This is a question I often pose to myself. Why this fascination for portraits of ballerinas? One of my favorite procrastination activities is to search for nice photographs on Pinterest, Google images, etc, and I can spend hours looking at photographs of ballet performers, ballet slippers, tutus… and that relieves me a lot. Why?
Sometimes it is just because I like the aesthetics of the picture., like in this case
I have no idea who was the photographer or the ballerina, neither when it was taken. It seems a contemporary wet plate (the colors and the light remind me of Sally Mann’s work, maybe less obscure than her photos), but I honestly don’t know.
I also love finding celebrities taking ballet classes. This picture of James Dean taken by Dennis Stock is one of my favorite ones.
USA. New York City. 1955. James DEAN attending a dance class with Katherine DUNHAM. Magnum Photos
Unlike the previous picture, this photograph does not stand out for its beauty. But I find adorable how she helps him to achieve the en dehors at the second position, and his completely concentrated face. In this picture, he is just another guy trying to get the (almost impossible) right position of feet, hips, back, arm and neck. Moreover, it was taken by Dennis Stock, one of the Magnum photographers and his friend. Stock is indeed the maker of his most famous portrait (besides the Rebel without a cause’s pictures) and other more interesting pictures taken in Fairmount, Indiana, where Dean grew up.
It is indeed interesting to look at the photographers who documented ballet during the 30’s, 40’s and 50’s. Besides Stock, another Magnum photographer, David Seymour, photographed the ballet sessions of Audrey Hepburn, who was preparing her role for the film Funny Face in 1956.

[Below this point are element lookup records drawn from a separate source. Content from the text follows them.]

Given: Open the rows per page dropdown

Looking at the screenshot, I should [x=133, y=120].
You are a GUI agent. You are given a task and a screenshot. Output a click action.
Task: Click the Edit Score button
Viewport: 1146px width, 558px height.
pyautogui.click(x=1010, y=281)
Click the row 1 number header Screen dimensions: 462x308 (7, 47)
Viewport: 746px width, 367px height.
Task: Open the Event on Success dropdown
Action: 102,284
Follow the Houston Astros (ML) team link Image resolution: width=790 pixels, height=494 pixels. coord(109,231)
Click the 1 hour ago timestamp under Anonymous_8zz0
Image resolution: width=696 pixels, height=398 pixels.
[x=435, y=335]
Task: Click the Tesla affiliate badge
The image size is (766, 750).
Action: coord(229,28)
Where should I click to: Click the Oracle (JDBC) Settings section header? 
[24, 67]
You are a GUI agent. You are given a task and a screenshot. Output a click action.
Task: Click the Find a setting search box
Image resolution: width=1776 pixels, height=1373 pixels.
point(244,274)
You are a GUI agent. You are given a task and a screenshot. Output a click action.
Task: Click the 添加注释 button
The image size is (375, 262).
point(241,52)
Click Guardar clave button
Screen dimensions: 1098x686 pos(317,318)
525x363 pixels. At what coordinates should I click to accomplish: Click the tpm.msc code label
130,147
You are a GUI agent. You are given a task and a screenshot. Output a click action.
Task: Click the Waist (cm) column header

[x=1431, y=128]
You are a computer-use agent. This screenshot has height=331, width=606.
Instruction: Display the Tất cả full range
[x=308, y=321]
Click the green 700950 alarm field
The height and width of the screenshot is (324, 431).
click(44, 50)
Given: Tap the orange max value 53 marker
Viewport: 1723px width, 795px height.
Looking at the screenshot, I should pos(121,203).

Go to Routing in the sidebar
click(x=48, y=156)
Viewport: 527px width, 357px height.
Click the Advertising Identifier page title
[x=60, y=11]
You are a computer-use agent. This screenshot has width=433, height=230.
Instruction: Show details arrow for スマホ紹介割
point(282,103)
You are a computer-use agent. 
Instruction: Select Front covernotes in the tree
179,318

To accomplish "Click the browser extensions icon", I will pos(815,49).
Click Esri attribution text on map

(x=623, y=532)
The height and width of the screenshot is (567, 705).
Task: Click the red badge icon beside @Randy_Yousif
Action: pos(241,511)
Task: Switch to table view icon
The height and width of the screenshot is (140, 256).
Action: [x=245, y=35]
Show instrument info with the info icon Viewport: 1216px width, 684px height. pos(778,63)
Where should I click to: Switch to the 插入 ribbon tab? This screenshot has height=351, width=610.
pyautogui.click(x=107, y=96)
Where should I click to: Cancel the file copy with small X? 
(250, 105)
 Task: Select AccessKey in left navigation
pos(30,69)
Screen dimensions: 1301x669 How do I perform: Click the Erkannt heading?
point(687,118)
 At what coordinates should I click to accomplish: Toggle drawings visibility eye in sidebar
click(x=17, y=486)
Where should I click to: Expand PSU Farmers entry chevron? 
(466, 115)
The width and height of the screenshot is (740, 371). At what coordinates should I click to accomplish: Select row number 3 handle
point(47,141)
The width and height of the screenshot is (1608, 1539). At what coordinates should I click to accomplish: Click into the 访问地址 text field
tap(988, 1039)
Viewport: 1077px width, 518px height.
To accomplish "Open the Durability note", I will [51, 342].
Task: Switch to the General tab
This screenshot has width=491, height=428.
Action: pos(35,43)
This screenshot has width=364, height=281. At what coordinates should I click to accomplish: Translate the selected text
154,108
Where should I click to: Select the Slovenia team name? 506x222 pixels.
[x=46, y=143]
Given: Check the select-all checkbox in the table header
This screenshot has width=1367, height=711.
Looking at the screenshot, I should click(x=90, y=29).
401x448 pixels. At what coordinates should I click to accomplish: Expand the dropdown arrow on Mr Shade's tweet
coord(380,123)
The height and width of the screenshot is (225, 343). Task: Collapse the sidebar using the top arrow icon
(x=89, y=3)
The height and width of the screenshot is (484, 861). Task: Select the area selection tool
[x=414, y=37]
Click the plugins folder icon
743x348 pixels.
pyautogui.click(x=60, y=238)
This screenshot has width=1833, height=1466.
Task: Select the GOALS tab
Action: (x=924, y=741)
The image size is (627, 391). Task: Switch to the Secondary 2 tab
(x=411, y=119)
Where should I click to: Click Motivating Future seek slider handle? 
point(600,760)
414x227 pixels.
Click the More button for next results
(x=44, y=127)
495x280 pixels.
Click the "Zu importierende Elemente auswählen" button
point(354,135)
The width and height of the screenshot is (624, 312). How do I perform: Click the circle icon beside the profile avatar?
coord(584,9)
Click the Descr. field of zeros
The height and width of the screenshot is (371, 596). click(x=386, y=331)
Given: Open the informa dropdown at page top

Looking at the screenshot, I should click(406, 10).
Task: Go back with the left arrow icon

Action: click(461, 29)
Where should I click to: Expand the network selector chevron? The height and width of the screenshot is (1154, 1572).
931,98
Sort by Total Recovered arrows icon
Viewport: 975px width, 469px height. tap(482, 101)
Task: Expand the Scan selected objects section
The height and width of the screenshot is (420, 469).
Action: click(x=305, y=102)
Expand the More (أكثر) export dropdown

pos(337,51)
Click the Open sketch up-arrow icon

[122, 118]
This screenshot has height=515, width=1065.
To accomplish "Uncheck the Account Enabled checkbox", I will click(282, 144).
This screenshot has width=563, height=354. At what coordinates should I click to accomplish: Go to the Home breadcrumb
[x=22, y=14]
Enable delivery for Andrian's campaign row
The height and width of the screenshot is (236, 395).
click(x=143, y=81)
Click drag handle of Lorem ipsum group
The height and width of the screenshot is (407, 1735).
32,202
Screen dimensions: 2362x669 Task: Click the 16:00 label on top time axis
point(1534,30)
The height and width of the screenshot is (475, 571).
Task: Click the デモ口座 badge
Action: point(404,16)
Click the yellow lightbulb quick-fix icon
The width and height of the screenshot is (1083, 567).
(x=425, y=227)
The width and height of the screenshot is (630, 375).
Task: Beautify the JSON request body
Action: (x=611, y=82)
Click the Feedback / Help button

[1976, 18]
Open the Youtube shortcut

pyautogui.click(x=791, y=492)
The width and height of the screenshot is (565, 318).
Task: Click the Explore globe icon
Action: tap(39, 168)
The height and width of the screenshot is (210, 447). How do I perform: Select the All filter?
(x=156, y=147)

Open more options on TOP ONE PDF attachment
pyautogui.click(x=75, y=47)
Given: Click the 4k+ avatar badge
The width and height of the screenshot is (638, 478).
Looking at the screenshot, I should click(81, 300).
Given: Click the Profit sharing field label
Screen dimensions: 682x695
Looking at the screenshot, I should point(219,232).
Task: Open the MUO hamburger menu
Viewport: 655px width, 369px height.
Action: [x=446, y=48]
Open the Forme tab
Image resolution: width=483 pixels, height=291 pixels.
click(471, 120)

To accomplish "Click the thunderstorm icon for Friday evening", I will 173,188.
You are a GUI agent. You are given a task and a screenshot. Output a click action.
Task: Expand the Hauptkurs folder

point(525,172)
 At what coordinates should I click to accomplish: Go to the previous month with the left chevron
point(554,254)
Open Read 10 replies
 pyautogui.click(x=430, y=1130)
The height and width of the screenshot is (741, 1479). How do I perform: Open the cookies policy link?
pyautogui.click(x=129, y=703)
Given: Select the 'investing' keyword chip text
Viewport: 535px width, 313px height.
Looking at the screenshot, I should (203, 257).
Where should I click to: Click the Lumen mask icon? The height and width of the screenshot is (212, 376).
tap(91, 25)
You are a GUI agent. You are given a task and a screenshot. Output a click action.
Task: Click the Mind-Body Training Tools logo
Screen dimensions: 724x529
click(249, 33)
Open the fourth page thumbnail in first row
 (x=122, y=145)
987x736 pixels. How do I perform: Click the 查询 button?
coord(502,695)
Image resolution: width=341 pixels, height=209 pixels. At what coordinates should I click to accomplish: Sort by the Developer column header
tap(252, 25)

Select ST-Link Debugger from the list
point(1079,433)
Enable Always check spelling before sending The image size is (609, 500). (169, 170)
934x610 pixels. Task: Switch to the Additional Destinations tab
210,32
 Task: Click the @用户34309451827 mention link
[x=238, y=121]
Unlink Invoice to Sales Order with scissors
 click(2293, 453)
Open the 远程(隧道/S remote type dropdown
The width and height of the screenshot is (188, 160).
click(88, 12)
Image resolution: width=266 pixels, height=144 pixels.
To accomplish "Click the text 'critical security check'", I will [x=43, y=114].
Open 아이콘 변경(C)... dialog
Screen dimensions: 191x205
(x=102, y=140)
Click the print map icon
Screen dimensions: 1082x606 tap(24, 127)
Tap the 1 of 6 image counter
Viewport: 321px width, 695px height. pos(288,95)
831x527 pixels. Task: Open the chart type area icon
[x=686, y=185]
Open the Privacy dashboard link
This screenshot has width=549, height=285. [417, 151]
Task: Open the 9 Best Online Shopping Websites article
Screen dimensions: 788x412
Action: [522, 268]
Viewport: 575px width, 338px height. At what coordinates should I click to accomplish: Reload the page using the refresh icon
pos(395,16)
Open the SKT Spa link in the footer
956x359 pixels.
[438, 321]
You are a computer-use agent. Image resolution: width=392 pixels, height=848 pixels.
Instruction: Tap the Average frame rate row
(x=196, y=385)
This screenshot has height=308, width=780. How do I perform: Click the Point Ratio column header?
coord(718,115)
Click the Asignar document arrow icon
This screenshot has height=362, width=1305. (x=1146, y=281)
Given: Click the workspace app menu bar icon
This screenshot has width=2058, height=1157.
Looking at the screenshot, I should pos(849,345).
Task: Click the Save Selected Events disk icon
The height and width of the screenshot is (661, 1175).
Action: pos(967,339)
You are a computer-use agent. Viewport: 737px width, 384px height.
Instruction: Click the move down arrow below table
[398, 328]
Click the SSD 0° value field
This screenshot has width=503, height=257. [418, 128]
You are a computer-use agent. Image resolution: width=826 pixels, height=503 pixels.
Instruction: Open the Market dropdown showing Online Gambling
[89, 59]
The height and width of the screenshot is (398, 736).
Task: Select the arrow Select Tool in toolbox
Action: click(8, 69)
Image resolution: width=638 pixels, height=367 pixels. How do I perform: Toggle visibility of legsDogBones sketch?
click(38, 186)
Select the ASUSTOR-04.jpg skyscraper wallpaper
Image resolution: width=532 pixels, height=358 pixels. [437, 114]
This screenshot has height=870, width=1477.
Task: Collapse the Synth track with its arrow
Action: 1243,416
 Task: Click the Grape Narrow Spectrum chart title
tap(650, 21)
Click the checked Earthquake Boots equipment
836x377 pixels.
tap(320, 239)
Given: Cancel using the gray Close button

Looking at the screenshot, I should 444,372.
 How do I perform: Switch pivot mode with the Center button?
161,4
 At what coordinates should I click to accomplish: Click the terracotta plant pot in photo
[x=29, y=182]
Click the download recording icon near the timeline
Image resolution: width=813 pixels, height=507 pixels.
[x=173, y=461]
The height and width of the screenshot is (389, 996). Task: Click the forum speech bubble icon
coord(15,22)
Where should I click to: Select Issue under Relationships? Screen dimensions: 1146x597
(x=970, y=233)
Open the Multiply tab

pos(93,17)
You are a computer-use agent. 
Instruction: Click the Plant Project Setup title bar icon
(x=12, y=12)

The series is lovely, but what interests me is the fact that David Seymour was Chim, the photojournalist that accompanied Robert Capa and Gerda Taro during the Spanish Civil War. And he is not the only war photographer interested on ballet and celebs. Cecil Beaton also documented the Second World War, photographed ballerinas and is the author of one the most iconic images of Audrey Hepburn. Alfred Eisenstaedt, famous for his picture of the Victory Day’s kiss, where a soldier spontaneously kisses a young girl when the end of the Second World War is announced, also pictured the rehearsal of Swan Lake at the Grand Opera de Paris and the American Ballet:
future ballerinas, The American Ballet, 1937
So, why do I love these photographs? I think because, basically, they are material and visual traces of the cultural history of the body. Not only the bodies of the ballerinas have changed over the time (they are skinnier and skinnier), but also the aesthetic and social approach to it. Nowadays it’s very rare to find well known photographers and photojournalists documenting a ballet rehearsal, while it was so common 60 years ago. My suggestion is that ballet is a privileged site to see these changes because it requires unnatural positions, hurtful and uncomfortable, that forces the body to go to its limits. And where are these limits established? These pictures shows the plasticity of the limits over the time; how they have changed and how they will change not only in terms of strength, flexibility or appearance. The important changes are the public performances and its cultural meanings. And ballet has a lot to say about that.